Fred Saad: For now, the trial is designed on the standard dosing, but obviously these are questions that both you and I are involved in other trials where that question keeps coming up, how much do we actually need? And this is a little bit different than the hormone-sensitive setting. These patients have already progressed on an ADT, so it's more aggressive disease and the likelihood of progressing to metastatic disease is quite high. It's basically over 60% within three years are going to progress to a metastatic state. So if we introduce this therapy early, can we delay the addition of other therapies, is really what we want to explore. But the adaptive dosing, we have regular meetings to see, should we modify the design? And these are questions that are going to be hopefully discussed.

Oliver Sartor: One of the other questions that comes up, Fred, is the type of imaging, the frequency of imaging. And I wonder if you might be able to help our listeners understand, are you going to be using PSMA-PET imaging in a repetitive fashion? Is it part of the endpoints? Is it part of the assessment tools, part of the response criteria? Tell us about the molecular imaging and the conventional imaging and how they interact.

Fred Saad: Right. Right now it's really PSA-based response and the definition of progressing to metastatic disease is still based on the FDA almost obligation to be using conventional imaging. We obviously will explore the utility of PSMA-based, but it's still the same definitions as we used with the classical trials that we did with the non-metastatic CRPC until visible metastasis on conventional imaging. But we will have an opportunity to explore what is going on with molecular imaging until they reach that state. But what we don't want is to hurt the trial because obviously, if you do a PSMA and you see something that is not necessarily clinically significant, would it change the dynamics? I think we'll be able to try to answer several questions with this very small study.
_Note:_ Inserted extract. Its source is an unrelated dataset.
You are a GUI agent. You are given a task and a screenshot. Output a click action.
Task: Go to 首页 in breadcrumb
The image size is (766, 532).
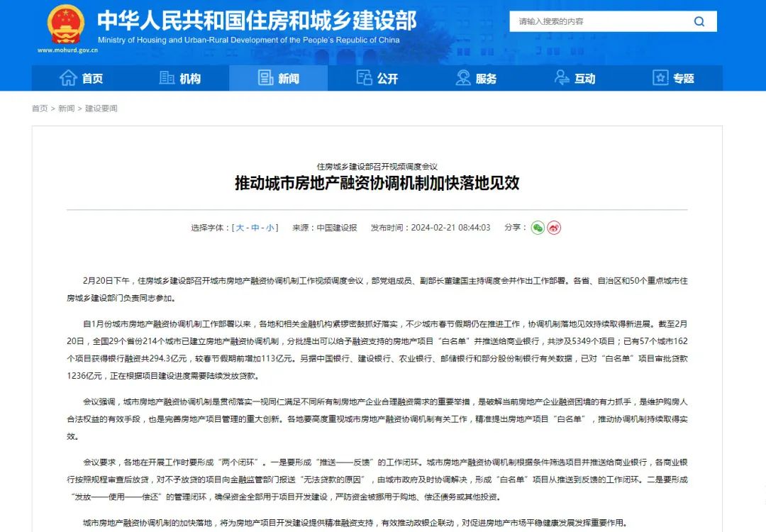pyautogui.click(x=40, y=109)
Oliver Sartor: One more question, Fred, just a clarification on that last point. Obviously, you'll have the molecular imaging in the beginning. Will you have repeated molecular imaging during the course of the lutetium therapy, or how will you manage that? Because if people wonder about, "Hey, what happens if the target disappears, should you continue the therapy," that'll be a question that'll come up in the analyses.

Fred Saad: Yeah, and it's an excellent point, but right now it's still based on regular conventional imaging until the appearance of metastatic disease on conventional imaging. But your point is very well taken. Should we include more, given the changing landscape since we actually started this trial? That's a discussion point.

Oliver Sartor: Fred, we're going to wrap up here in just a moment. Are there any final words, final thoughts you'd like to share with our listeners?

Fred Saad: Well, besides hoping that we can really make a difference in our patients' lives, I think we're moving in the right direction. And what we hope is that we can one day say we take these patients early enough, hit them hard enough that we can hope to stop treatment altogether. We really need to go towards a de-escalation route, and maybe by addressing the disease in a window of opportunity where we might actually be able to kill off the disease, what I hope is we can stop all treatment, including ADT in many of these men, rather than keeping them in that castrate state for the rest of their lives. Very exciting and I hope we continue working together for many more years to reach that point in prostate cancer.

Oliver Sartor: Fred, I love your goal, and it's one that I share. We treat a lot of patients with prostate cancer, we've been doing it for years, and I would love for the opportunity to be able to move some of these more effective therapies earlier, hit them hard and then give a break so people can be off therapy, potentially enjoying life without castration. I share your goals, I applaud your goals. With that, we're going to wrap it up. Fred Saad from University of Montreal leading in another important trial with PSMACare. Thank you, Fred, for being with us today.

Fred Saad: Thanks, Oliver. A pleasure.